▶ [Exercise objective]:
Pick out the lines below that include the string "Given".
── Supplied records ──
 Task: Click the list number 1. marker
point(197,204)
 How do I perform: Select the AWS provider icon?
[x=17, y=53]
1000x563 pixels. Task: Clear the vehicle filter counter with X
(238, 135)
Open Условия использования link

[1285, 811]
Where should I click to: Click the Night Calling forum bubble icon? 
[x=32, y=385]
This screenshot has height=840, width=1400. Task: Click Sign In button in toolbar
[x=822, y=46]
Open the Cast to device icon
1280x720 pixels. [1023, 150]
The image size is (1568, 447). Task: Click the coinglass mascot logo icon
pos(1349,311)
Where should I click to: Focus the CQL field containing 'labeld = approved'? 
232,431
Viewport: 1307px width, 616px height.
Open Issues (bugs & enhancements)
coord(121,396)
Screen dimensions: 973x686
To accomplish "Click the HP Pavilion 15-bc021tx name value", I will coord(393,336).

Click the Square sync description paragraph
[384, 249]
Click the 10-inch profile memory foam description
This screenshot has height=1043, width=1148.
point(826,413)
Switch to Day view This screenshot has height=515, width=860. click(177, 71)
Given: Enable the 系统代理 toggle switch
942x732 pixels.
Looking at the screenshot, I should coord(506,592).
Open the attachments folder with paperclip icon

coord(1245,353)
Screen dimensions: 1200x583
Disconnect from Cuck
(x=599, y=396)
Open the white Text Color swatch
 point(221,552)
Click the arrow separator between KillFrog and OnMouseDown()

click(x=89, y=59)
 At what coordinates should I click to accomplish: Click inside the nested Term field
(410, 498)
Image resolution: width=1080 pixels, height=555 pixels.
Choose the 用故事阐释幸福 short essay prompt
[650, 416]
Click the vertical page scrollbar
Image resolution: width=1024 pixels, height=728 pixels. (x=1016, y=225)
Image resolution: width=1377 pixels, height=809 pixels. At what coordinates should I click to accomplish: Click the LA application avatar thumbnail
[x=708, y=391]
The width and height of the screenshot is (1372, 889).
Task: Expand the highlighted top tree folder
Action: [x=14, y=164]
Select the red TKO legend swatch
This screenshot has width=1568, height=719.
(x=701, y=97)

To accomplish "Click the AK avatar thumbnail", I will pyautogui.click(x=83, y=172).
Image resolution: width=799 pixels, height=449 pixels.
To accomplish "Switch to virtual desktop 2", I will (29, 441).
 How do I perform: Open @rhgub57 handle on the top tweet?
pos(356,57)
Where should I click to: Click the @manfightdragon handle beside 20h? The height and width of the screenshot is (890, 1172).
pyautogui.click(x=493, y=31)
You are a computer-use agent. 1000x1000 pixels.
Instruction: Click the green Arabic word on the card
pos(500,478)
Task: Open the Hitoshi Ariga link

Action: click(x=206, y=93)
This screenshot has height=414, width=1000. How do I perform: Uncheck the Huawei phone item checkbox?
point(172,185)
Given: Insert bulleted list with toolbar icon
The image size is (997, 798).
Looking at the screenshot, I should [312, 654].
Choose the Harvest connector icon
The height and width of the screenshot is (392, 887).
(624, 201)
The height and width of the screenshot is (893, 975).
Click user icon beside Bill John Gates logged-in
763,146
───
▶ [Exercise answer]:
Given: Enable the 系统代理 toggle switch
Given: Insert bulleted list with toolbar icon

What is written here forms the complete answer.